Book Review: A Night to Remember by Walter Lord

Time and place: 11:40 PM, April 14, 1912, aboard the passenger liner Titanic in the North Atlantic. Lookout Frederick Fleet spots an iceberg dead ahead. The ship turns to avoid this hazard, but it’s too late. A hole is ripped in the ship’s side below the waterline, exposing five of its sealable compartments to flooding. The ship’s innovative design means that it can still float if any two compartments are flooded, leading to the Titanic being described as “unsinkable.” It wasn’t.

A Night to Remember

This book tells the details of that event in as near to chronological order as the author could arrange them. Walter Lord interviewed many of the survivors, and pieced together the best construction he could from other accounts that had been published in the years before 1955. There was even one of the crew who was still serving on passenger liners at the time! He mentions that the contemporary newspapers weren’t much help as they printed all sorts of speculation and made up details for better stories. (And we think the media is unreliable today!)

The first section of the book covers from the first sighting of the iceberg to the moment the Titanic completely sunk, about 2:20 AM. It reflects the confusion and mounting terror that the crew and passengers felt, and the conditions that led to the lifeboats (too few) not saving even as many people as they could hold.

Then Mr. Lord flashes forward to cover some of the effects the sinking had on later events. Iceberg patrols, sufficient manning of ship radios, and enough lifeboats for everyone became the rules. There has never been another ship disaster quite like the Titanic because that disaster happened. It was also a major blow to early 20th Century optimism, soon to take a further beating with World War One. It was the end of an era in many senses.

The narrative picks up again with the survivors trying to stay alive until rescue could come, and the life-or-death decisions made by the various boats. There are the stories of two other ships, the Californian, which was tantalizingly close but misread all the signals and did nothing, and the Carpathia, the captain of which dropped everything and rushed to the rescue, but arrived hours later after many passengers and crew had already succumbed to the icy waters.

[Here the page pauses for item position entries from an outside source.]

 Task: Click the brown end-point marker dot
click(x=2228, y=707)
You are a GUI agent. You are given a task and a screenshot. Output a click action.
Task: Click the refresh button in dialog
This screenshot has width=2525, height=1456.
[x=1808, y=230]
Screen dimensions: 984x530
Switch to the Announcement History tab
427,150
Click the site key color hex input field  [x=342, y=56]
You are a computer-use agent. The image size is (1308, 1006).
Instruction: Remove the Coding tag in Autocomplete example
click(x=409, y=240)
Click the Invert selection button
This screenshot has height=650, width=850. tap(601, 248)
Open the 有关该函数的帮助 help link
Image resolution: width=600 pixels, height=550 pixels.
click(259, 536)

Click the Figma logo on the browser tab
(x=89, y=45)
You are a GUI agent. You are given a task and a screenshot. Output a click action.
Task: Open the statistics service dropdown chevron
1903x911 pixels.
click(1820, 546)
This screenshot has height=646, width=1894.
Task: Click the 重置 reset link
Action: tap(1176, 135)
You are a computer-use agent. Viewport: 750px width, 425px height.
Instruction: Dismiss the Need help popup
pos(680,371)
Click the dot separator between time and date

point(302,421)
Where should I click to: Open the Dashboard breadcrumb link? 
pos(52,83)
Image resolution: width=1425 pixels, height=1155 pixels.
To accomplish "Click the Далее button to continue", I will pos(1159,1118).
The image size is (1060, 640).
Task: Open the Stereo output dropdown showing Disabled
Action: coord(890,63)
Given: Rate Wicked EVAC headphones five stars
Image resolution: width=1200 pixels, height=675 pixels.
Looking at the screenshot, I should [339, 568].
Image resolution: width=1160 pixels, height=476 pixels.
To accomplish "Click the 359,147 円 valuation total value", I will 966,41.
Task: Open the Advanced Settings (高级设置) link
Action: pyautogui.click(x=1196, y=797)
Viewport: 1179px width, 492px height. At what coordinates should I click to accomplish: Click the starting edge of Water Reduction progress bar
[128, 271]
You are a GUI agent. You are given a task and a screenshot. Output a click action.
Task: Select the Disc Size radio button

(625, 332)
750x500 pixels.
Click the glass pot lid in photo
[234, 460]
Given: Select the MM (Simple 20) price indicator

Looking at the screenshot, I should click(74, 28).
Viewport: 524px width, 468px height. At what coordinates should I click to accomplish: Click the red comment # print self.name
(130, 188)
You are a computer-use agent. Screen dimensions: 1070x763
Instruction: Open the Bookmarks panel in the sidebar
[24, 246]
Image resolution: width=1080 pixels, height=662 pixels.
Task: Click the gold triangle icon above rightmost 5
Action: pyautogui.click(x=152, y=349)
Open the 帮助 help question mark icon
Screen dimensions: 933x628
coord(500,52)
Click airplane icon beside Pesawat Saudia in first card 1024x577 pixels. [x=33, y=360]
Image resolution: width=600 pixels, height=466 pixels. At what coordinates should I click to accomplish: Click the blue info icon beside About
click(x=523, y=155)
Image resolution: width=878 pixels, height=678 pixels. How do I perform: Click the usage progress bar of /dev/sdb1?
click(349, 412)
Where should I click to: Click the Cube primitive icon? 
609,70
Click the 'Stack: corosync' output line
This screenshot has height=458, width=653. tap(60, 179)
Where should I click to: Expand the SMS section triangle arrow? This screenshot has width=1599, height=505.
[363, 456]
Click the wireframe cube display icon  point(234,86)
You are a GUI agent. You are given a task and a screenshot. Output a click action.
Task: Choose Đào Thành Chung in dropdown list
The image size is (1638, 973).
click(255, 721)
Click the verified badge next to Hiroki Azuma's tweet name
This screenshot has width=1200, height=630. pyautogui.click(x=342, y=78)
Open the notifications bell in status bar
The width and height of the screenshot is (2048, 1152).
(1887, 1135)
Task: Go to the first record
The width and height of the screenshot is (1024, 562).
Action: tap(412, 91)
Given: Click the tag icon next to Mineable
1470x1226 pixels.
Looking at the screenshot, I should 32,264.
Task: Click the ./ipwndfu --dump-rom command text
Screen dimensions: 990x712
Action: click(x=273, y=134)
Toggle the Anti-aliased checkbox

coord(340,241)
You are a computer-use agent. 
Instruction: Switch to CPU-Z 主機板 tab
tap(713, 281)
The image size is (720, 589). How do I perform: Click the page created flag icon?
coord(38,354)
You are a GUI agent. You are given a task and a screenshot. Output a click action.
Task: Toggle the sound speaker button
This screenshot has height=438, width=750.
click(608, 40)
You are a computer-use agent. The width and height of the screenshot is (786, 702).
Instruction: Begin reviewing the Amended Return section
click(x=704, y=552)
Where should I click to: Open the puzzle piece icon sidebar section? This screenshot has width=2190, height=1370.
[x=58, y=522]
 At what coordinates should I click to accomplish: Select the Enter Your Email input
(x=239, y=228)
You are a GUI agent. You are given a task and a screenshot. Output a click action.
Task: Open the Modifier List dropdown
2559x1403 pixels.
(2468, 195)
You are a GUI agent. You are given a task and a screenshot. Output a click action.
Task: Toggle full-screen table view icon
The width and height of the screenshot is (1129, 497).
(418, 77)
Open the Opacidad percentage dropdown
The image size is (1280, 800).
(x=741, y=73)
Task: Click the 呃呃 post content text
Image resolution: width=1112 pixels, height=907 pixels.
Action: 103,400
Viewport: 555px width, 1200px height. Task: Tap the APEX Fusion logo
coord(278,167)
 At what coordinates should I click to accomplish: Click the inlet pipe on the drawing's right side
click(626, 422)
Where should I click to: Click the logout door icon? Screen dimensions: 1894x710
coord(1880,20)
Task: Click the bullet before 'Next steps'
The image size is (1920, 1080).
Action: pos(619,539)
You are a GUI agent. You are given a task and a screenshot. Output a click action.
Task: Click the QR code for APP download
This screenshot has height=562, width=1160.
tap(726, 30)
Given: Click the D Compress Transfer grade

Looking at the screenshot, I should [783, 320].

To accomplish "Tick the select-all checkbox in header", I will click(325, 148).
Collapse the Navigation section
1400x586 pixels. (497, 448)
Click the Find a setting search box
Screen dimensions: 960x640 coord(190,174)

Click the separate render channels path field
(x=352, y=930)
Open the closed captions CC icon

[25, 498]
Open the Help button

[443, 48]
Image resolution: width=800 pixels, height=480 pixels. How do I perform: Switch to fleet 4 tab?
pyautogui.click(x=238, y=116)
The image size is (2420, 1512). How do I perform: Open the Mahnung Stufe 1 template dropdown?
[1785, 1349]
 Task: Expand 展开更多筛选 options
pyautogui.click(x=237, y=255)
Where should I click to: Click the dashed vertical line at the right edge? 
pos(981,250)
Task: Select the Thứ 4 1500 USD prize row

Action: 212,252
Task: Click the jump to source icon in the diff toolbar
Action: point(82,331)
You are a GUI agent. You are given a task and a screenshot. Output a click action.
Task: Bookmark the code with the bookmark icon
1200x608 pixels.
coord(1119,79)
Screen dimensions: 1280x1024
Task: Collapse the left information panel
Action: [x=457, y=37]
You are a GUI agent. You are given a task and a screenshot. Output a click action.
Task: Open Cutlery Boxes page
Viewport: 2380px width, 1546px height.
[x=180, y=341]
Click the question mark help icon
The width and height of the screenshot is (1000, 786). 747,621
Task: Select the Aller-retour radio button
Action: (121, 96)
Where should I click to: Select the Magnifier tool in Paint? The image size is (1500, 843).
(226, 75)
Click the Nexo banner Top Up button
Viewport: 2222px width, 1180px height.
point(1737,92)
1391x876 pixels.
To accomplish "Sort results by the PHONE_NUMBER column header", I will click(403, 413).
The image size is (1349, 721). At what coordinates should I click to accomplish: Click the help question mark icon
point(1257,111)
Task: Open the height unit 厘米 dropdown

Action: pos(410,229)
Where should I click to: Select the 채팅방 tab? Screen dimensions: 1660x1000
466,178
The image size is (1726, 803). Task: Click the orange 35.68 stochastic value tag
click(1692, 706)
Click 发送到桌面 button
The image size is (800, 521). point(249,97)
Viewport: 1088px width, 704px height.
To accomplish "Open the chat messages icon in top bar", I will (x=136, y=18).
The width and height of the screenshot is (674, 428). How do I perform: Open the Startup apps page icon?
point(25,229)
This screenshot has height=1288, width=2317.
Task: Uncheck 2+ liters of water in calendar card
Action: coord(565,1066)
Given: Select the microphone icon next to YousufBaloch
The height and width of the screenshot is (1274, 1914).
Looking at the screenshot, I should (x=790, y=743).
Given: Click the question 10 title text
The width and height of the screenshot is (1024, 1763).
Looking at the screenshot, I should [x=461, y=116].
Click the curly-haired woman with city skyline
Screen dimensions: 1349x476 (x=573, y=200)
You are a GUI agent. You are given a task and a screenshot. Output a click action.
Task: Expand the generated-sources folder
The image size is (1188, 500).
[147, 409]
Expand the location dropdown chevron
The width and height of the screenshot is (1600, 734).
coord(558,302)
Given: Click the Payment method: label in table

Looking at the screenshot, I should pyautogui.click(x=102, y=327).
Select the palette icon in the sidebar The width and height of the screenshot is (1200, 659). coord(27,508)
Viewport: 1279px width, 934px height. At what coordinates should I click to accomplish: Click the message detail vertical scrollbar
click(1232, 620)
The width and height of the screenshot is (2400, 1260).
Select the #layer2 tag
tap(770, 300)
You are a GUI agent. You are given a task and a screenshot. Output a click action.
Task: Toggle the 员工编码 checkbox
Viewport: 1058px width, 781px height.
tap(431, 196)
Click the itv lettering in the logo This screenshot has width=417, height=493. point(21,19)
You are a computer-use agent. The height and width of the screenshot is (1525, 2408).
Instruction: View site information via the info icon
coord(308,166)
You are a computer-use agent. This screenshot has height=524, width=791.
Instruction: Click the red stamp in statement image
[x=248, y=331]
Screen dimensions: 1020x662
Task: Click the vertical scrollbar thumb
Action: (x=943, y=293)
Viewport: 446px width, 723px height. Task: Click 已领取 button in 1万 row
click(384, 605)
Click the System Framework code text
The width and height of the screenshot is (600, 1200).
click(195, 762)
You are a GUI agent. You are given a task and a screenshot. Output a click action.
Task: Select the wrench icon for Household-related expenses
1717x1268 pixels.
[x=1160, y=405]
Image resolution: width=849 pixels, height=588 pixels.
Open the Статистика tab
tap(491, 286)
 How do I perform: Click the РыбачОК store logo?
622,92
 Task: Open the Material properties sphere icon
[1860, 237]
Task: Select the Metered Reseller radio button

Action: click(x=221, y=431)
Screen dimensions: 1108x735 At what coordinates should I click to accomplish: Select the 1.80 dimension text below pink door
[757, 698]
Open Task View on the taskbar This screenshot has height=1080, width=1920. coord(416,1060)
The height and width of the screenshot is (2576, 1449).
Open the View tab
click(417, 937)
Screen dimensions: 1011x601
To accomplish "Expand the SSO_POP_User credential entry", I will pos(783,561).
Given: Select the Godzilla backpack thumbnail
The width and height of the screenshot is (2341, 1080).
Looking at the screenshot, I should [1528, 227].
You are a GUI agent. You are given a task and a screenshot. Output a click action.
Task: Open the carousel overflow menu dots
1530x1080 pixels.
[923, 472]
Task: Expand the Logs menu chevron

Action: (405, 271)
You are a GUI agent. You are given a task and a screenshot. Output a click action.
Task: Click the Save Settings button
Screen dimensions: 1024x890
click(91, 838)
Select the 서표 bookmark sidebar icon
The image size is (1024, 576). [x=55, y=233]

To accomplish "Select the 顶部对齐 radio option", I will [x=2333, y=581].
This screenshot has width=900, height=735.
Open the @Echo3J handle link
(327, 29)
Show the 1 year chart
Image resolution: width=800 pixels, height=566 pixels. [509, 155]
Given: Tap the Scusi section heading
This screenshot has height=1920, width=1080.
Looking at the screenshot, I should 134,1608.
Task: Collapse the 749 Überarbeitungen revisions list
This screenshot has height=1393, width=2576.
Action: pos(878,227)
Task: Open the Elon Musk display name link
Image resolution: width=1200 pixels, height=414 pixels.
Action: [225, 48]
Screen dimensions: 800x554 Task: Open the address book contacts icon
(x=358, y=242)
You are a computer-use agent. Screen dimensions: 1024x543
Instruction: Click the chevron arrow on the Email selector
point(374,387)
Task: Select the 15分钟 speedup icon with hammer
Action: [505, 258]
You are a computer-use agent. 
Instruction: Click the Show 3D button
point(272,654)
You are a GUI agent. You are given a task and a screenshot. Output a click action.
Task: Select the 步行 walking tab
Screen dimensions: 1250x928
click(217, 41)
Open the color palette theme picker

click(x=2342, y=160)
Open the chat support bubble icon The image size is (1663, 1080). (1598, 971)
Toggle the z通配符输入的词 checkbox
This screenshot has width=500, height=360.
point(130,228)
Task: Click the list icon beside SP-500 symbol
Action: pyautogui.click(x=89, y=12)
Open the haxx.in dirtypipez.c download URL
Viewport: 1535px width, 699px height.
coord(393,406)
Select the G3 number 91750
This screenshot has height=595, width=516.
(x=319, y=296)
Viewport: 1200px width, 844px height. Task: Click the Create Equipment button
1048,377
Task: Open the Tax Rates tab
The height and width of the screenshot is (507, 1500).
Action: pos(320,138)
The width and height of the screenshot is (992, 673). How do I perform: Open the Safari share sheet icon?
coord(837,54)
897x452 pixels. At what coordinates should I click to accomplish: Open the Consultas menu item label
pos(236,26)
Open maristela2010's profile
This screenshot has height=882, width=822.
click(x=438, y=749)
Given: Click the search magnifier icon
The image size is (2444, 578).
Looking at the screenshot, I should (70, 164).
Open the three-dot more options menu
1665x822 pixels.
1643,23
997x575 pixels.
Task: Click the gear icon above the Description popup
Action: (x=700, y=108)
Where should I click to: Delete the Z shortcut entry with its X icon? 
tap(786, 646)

The details grow sparser after that, but there are still moments both joyous and heartrending aboard the Carpathia, and at the docks in New York City.

My edition includes maps of the Titanic, and a passenger list, with those who are known to have survived italicized. In his acknowledgements, Mr. Lord mentions that because there were conflicting memories and reports, the accuracy of his timeline is not absolute and of course those who didn’t survive might have other tales to tell.

The writing is choppy at times, as Mr. Lord dashes from one part of the ship to another to describe events happening at the same time to different people. There are actions both gallant and stupid, decisions wise and foolish.

There have been many other books on the Titanic, but this is a good one to start with for the general public. Check your local library!

There is, of course, a movie based on this book, which is also considered a classic.

1 comment

  1. Many years after, and also after the discovery of her wreckage, Lord wrote a sequel [i]The Night Lives On[/i].